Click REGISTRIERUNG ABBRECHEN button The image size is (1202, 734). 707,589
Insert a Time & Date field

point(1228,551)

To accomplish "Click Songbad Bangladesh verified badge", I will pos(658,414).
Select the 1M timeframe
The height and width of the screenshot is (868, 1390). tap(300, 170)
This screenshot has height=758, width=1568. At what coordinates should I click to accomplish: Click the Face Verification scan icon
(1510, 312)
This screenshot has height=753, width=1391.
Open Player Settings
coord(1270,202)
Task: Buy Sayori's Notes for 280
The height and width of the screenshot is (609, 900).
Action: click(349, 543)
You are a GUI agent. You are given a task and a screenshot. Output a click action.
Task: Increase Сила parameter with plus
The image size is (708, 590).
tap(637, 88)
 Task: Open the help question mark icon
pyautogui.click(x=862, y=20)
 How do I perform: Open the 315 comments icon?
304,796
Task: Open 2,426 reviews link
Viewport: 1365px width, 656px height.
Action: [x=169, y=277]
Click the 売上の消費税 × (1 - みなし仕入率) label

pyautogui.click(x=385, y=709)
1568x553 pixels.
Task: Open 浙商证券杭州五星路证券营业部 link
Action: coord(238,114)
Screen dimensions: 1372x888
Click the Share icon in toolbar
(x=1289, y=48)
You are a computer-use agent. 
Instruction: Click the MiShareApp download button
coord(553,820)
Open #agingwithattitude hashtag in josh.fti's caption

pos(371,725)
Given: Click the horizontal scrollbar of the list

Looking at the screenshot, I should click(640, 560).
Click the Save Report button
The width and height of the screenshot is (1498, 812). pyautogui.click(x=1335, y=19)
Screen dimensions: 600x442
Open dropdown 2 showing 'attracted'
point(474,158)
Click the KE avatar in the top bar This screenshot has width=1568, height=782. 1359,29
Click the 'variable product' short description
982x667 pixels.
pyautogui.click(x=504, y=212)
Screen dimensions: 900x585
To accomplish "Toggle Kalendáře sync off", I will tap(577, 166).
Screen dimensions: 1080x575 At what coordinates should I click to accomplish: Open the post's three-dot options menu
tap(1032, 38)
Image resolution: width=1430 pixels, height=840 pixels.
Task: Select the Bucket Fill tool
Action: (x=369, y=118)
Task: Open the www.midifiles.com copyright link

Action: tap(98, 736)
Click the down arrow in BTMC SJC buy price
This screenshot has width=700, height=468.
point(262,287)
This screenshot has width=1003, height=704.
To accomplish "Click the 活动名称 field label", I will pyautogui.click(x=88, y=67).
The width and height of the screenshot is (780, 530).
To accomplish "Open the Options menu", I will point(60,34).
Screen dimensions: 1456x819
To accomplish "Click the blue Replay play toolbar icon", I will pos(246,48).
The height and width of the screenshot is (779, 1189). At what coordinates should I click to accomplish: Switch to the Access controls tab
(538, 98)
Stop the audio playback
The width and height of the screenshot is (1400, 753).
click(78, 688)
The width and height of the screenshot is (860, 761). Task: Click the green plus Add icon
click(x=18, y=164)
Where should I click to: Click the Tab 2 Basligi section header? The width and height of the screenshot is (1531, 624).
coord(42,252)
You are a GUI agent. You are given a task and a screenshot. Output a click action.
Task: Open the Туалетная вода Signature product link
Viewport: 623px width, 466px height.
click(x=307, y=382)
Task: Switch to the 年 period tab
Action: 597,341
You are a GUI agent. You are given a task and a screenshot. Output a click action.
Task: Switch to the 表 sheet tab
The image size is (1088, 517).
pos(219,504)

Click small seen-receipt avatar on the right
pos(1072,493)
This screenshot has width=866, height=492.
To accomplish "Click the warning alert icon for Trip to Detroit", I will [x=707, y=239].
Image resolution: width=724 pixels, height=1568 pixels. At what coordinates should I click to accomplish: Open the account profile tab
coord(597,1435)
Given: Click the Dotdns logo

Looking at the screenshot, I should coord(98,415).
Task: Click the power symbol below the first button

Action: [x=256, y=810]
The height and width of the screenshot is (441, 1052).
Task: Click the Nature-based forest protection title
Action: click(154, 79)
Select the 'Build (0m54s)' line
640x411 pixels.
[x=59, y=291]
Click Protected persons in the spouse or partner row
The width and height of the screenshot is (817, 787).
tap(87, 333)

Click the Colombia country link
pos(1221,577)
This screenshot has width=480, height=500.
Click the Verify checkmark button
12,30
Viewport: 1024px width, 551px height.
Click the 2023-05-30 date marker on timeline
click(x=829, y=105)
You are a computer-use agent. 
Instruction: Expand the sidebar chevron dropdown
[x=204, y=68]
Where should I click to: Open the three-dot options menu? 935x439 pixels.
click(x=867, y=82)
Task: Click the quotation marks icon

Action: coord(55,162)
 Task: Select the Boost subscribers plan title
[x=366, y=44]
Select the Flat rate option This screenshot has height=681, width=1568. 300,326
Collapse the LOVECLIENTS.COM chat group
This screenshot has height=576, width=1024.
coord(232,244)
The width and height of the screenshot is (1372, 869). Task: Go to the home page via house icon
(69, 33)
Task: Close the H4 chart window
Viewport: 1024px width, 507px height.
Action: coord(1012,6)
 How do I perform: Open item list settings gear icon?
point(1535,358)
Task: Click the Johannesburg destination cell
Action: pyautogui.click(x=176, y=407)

» WRITTEN TASK
Rewrite every line of the entries above as a numbered list, leaving out the blank lines.

» TASK SOLUTION
1. Click REGISTRIERUNG ABBRECHEN button The image size is (1202, 734). 707,589
2. Insert a Time & Date field
3. point(1228,551)
4. To accomplish "Click Songbad Bangladesh verified badge", I will pos(658,414).
5. Select the 1M timeframe
6. The height and width of the screenshot is (868, 1390). tap(300, 170)
7. This screenshot has height=758, width=1568. At what coordinates should I click to accomplish: Click the Face Verification scan icon
8. (1510, 312)
9. This screenshot has height=753, width=1391.
10. Open Player Settings
11. coord(1270,202)
12. Task: Buy Sayori's Notes for 280
13. The height and width of the screenshot is (609, 900).
14. Action: click(349, 543)
15. You are a GUI agent. You are given a task and a screenshot. Output a click action.
16. Task: Increase Сила parameter with plus
17. The image size is (708, 590).
18. tap(637, 88)
19.  Task: Open the help question mark icon
20. pyautogui.click(x=862, y=20)
21.  How do I perform: Open the 315 comments icon?
22. 304,796
23. Task: Open 2,426 reviews link
24. Viewport: 1365px width, 656px height.
25. Action: [x=169, y=277]
26. Click the 売上の消費税 × (1 - みなし仕入率) label
27. pyautogui.click(x=385, y=709)
28. 1568x553 pixels.
29. Task: Open 浙商证券杭州五星路证券营业部 link
30. Action: coord(238,114)
31. Screen dimensions: 1372x888
32. Click the Share icon in toolbar
33. (x=1289, y=48)
34. You are a computer-use agent. 
35. Instruction: Click the MiShareApp download button
36. coord(553,820)
37. Open #agingwithattitude hashtag in josh.fti's caption
38. pos(371,725)
39. Given: Click the horizontal scrollbar of the list
40. Looking at the screenshot, I should click(640, 560).
41. Click the Save Report button
42. The width and height of the screenshot is (1498, 812). pyautogui.click(x=1335, y=19)
43. Screen dimensions: 600x442
44. Open dropdown 2 showing 'attracted'
45. point(474,158)
46. Click the KE avatar in the top bar This screenshot has width=1568, height=782. 1359,29
47. Click the 'variable product' short description
48. 982x667 pixels.
49. pyautogui.click(x=504, y=212)
50. Screen dimensions: 900x585
51. To accomplish "Toggle Kalendáře sync off", I will tap(577, 166).
52. Screen dimensions: 1080x575 At what coordinates should I click to accomplish: Open the post's three-dot options menu
53. tap(1032, 38)
54. Image resolution: width=1430 pixels, height=840 pixels.
55. Task: Select the Bucket Fill tool
56. Action: (x=369, y=118)
57. Task: Open the www.midifiles.com copyright link
58. Action: tap(98, 736)
59. Click the down arrow in BTMC SJC buy price
60. This screenshot has width=700, height=468.
61. point(262,287)
62. This screenshot has width=1003, height=704.
63. To accomplish "Click the 活动名称 field label", I will pyautogui.click(x=88, y=67).
64. The width and height of the screenshot is (780, 530).
65. To accomplish "Open the Options menu", I will point(60,34).
66. Screen dimensions: 1456x819
67. To accomplish "Click the blue Replay play toolbar icon", I will pos(246,48).
68. The height and width of the screenshot is (779, 1189). At what coordinates should I click to accomplish: Switch to the Access controls tab
69. (538, 98)
70. Stop the audio playback
71. The width and height of the screenshot is (1400, 753).
72. click(78, 688)
73. The width and height of the screenshot is (860, 761). Task: Click the green plus Add icon
74. click(x=18, y=164)
75. Where should I click to: Click the Tab 2 Basligi section header? The width and height of the screenshot is (1531, 624).
76. coord(42,252)
77. You are a GUI agent. You are given a task and a screenshot. Output a click action.
78. Task: Open the Туалетная вода Signature product link
79. Viewport: 623px width, 466px height.
80. click(x=307, y=382)
81. Task: Switch to the 年 period tab
82. Action: 597,341
83. You are a GUI agent. You are given a task and a screenshot. Output a click action.
84. Task: Switch to the 表 sheet tab
85. The image size is (1088, 517).
86. pos(219,504)
87. Click small seen-receipt avatar on the right
88. pos(1072,493)
89. This screenshot has width=866, height=492.
90. To accomplish "Click the warning alert icon for Trip to Detroit", I will [x=707, y=239].
91. Image resolution: width=724 pixels, height=1568 pixels. At what coordinates should I click to accomplish: Open the account profile tab
92. coord(597,1435)
93. Given: Click the Dotdns logo
94. Looking at the screenshot, I should coord(98,415).
95. Task: Click the power symbol below the first button
96. Action: [x=256, y=810]
97. The height and width of the screenshot is (441, 1052).
98. Task: Click the Nature-based forest protection title
99. Action: click(154, 79)
100. Select the 'Build (0m54s)' line
101. 640x411 pixels.
102. [x=59, y=291]
103. Click Protected persons in the spouse or partner row
104. The width and height of the screenshot is (817, 787).
105. tap(87, 333)
106. Click the Colombia country link
107. pos(1221,577)
108. This screenshot has width=480, height=500.
109. Click the Verify checkmark button
110. 12,30
111. Viewport: 1024px width, 551px height.
112. Click the 2023-05-30 date marker on timeline
113. click(x=829, y=105)
114. You are a computer-use agent. 
115. Instruction: Expand the sidebar chevron dropdown
116. [x=204, y=68]
117. Where should I click to: Open the three-dot options menu? 935x439 pixels.
118. click(x=867, y=82)
119. Task: Click the quotation marks icon
120. Action: coord(55,162)
121.  Task: Select the Boost subscribers plan title
122. [x=366, y=44]
123. Select the Flat rate option This screenshot has height=681, width=1568. 300,326
124. Collapse the LOVECLIENTS.COM chat group
125. This screenshot has height=576, width=1024.
126. coord(232,244)
127. The width and height of the screenshot is (1372, 869). Task: Go to the home page via house icon
128. (69, 33)
129. Task: Close the H4 chart window
130. Viewport: 1024px width, 507px height.
131. Action: coord(1012,6)
132.  How do I perform: Open item list settings gear icon?
133. point(1535,358)
134. Task: Click the Johannesburg destination cell
135. Action: pyautogui.click(x=176, y=407)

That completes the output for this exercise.